Philip Otterback. . . . . . . . . . . . . . . . . . . . 22
William A. Bradley. . . . . . . . . . . . . . . . . . . 20
Robert Wallach, represented by his guardian, Alexander
Hunter. . . . . . . . . . . . . . . . . . . . . . . . 2
---
Total shares . . . . . . . . . . . . . . . . . . . 315
All of the above named persons signed the lease.
The history of the case and the manner in which it came up are
set forth in the opinion of the Court.
Page 57 U. S. 590
MR. JUSTICE DANIEL delivered the opinion of the Court.
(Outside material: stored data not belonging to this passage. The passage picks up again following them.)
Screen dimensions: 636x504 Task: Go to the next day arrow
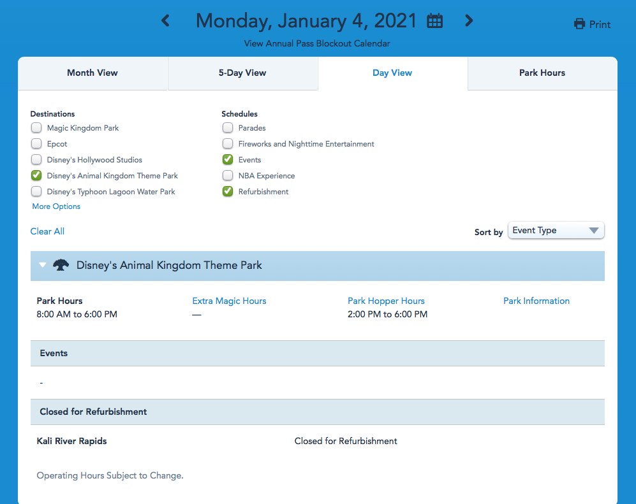469,21
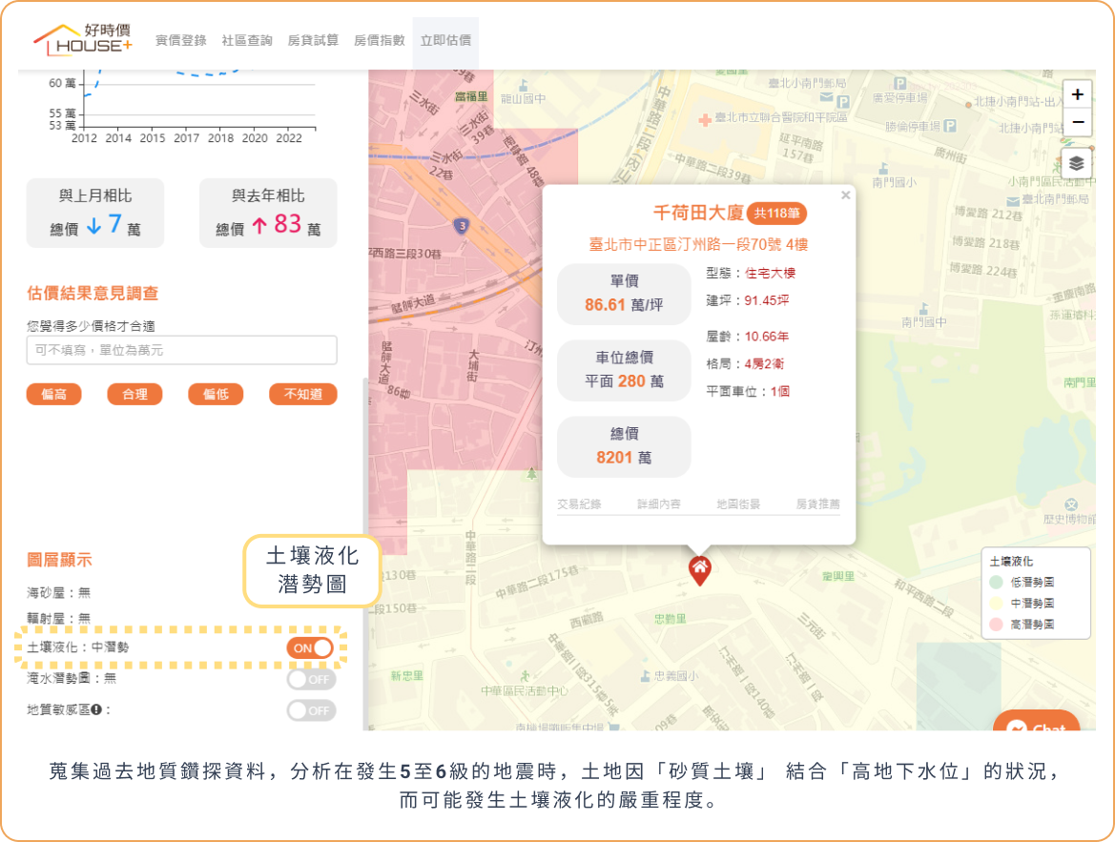The height and width of the screenshot is (842, 1115).
Task: Select 合理 as price opinion
Action: (134, 394)

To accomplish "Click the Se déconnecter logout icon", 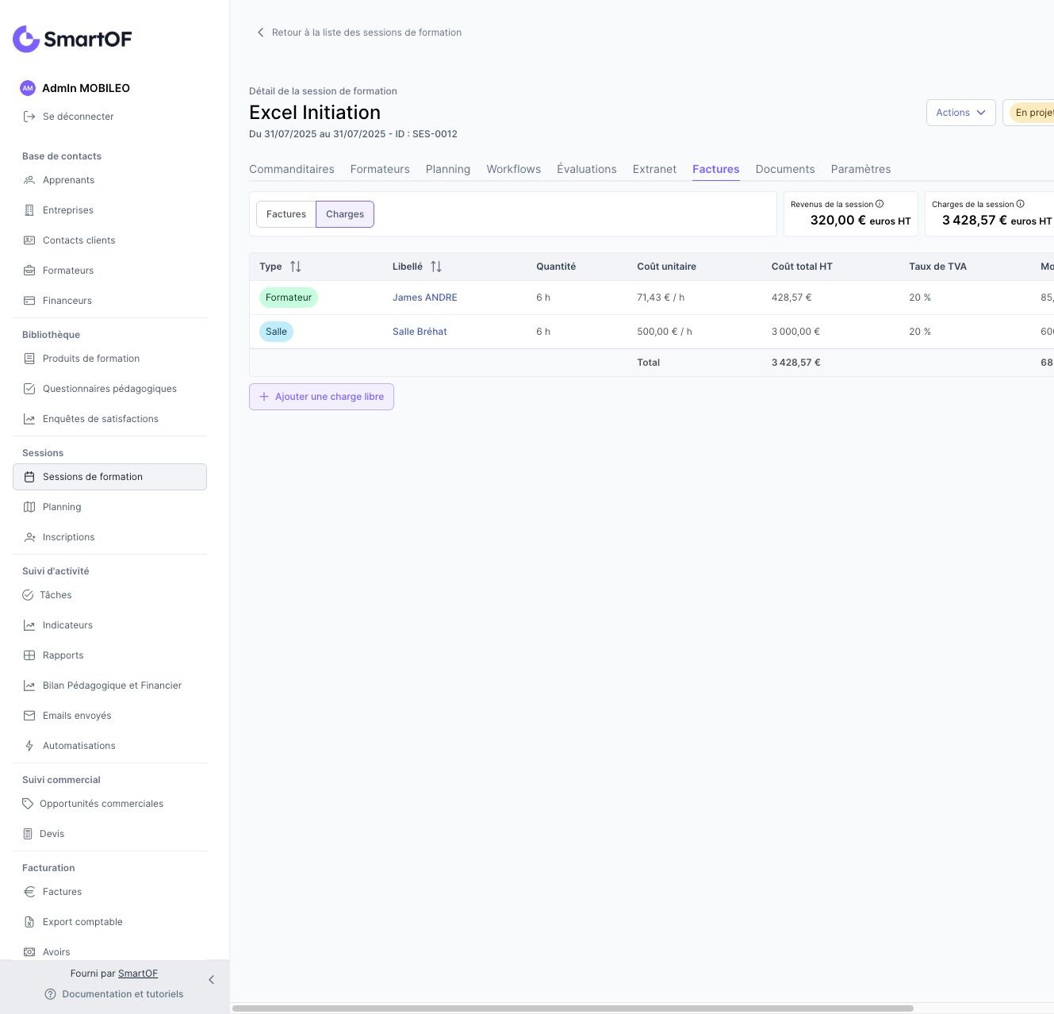I will click(29, 117).
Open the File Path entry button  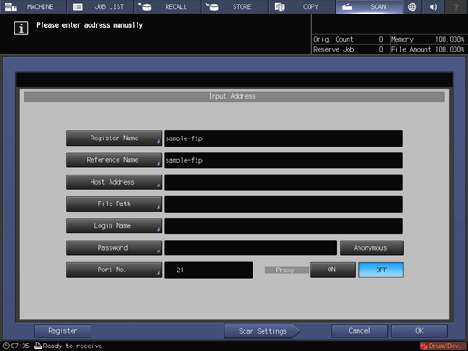tap(114, 204)
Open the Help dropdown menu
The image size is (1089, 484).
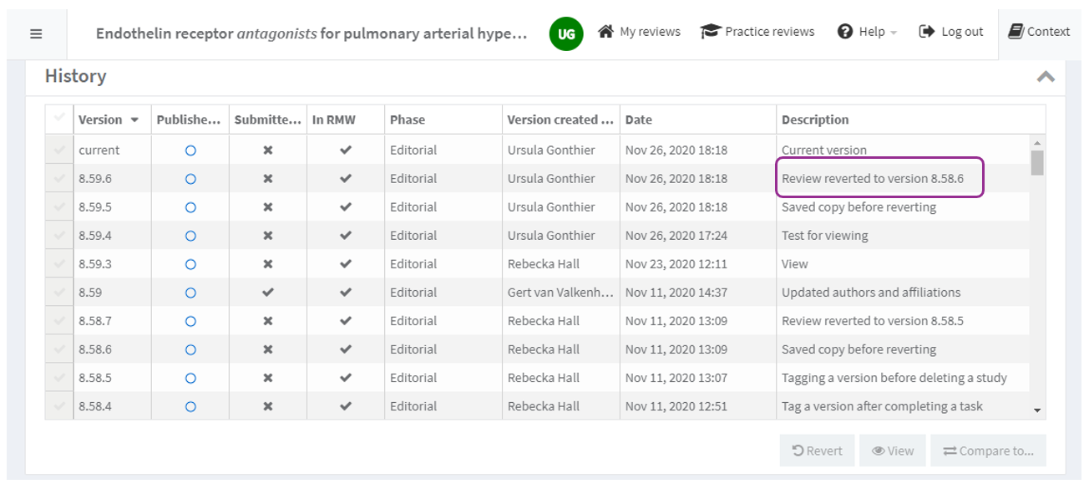tap(868, 32)
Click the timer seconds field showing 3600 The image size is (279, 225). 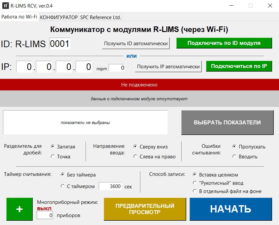[x=110, y=186]
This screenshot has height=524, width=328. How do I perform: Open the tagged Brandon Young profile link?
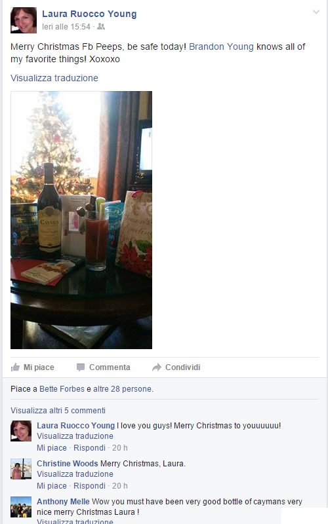tap(221, 47)
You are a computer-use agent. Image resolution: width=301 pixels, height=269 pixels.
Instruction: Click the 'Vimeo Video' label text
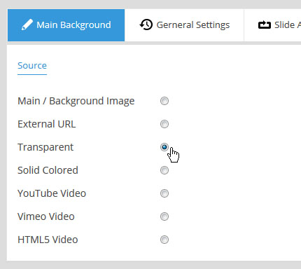[x=46, y=216]
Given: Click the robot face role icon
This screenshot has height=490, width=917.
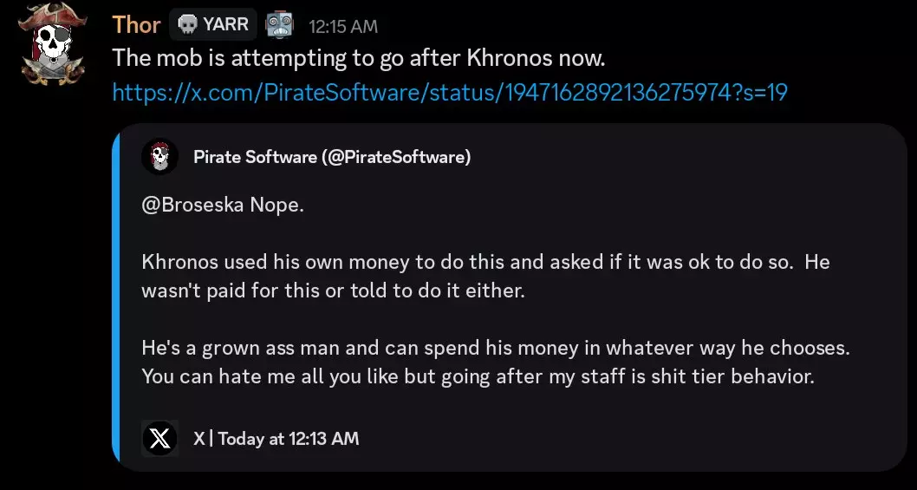Looking at the screenshot, I should pos(280,25).
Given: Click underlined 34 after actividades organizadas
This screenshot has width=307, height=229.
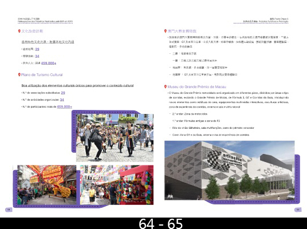Looking at the screenshot, I should [x=62, y=100].
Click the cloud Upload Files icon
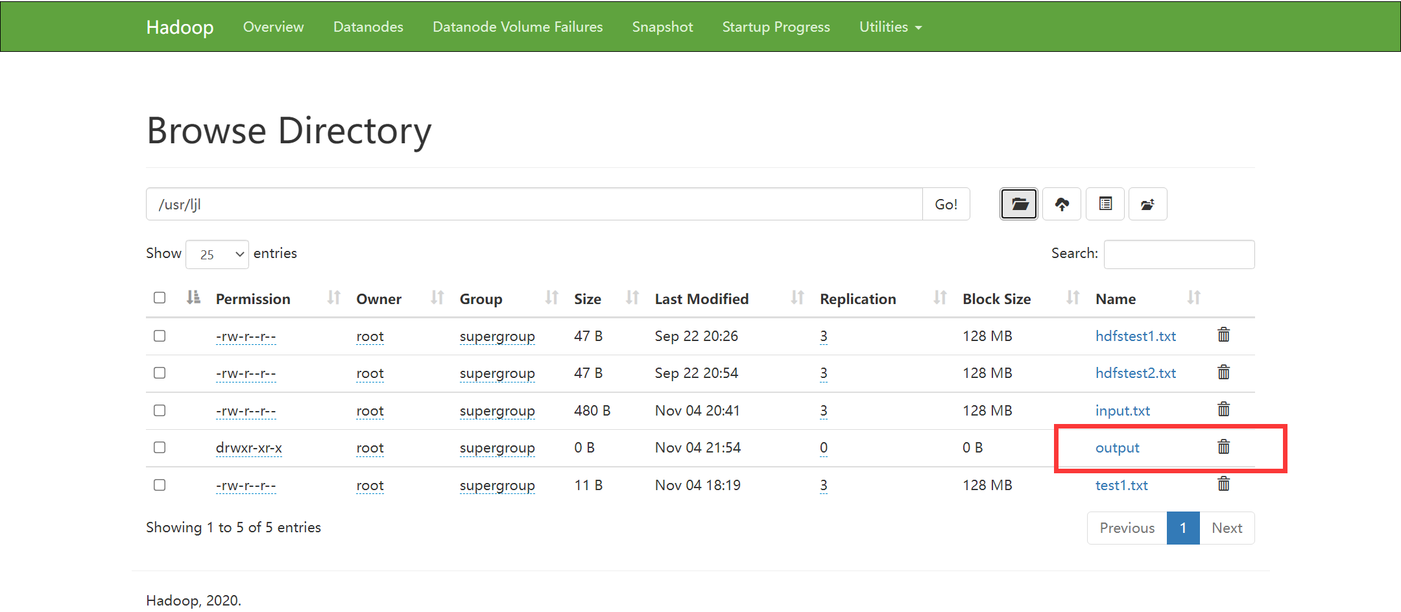Screen dimensions: 1401x612 point(1062,204)

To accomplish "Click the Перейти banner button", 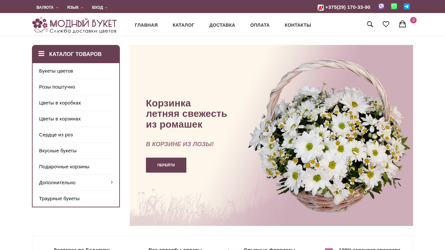I will coord(166,165).
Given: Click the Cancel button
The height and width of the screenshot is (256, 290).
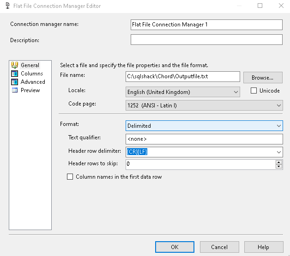Looking at the screenshot, I should coord(219,247).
The plaintiffs brought their action of covenant, in the court
above mentioned, against the defendants, to recover of them in
damages the value of repairs made by the plaintiffs upon certain
property in the City of Washington, known as the National Hotel,
which had been on the 17th of April, 1844, leased by the
plaintiffs, together with Roger C. Weightman, Philip Otterback,
William A. Bradley, and Robert Wallach, to Samuel S. Coleman, for
the term of five years. This property was owned by the lessors in
shares varying in number as to the several owners, and by the
covenant in the deed of demise, the rent was reserved and made
payable to the owners severally in proportion to their respective
interests, the interests of the plaintiffs only in the shares owned
by them being joint. In addition to the covenant on the part of the
lessee for payment to each of the lessors of his separate
proportion of the rent, there is a covenant by the lessee for the
payment of the taxes and assessments which might become due upon
the premises during the term, and a further covenant that he would,
during the same time,
"keep the said hotel with the messuages and appurtenances in
like good order and condition as when he received the same, and
would, at the expiration of the said term, surrender them in like
good repair."
On the 1st of January, 1847, the lessee, Coleman assigned
Page 57 U. S. 591
all his interest in the lease to Cornelius W. Blackwell, who
entered and took possession of the premises. On the 17th of
February, 1848, Blackwell, by deed poll, conveyed to the
defendants, Bradley and Middleton, all the goods, chattels,
household stuffs, and furniture then upon the premises, together
with the good will of the said hotel and business, and the rest and
residue of the unexpired term and lease of said Blackwell in the
premises upon trust to permit the said Blackwell to remain in
possession and enjoyment of the property until he should fail to
pay and satisfy certain notes and responsibilities specified in the
instrument; but upon the failure of Blackwell to pay and satisfy
those notes and responsibilities, the trustees were to take
possession of the property conveyed to them, and to make sale
thereof at public auction for the purposes in the deed specified.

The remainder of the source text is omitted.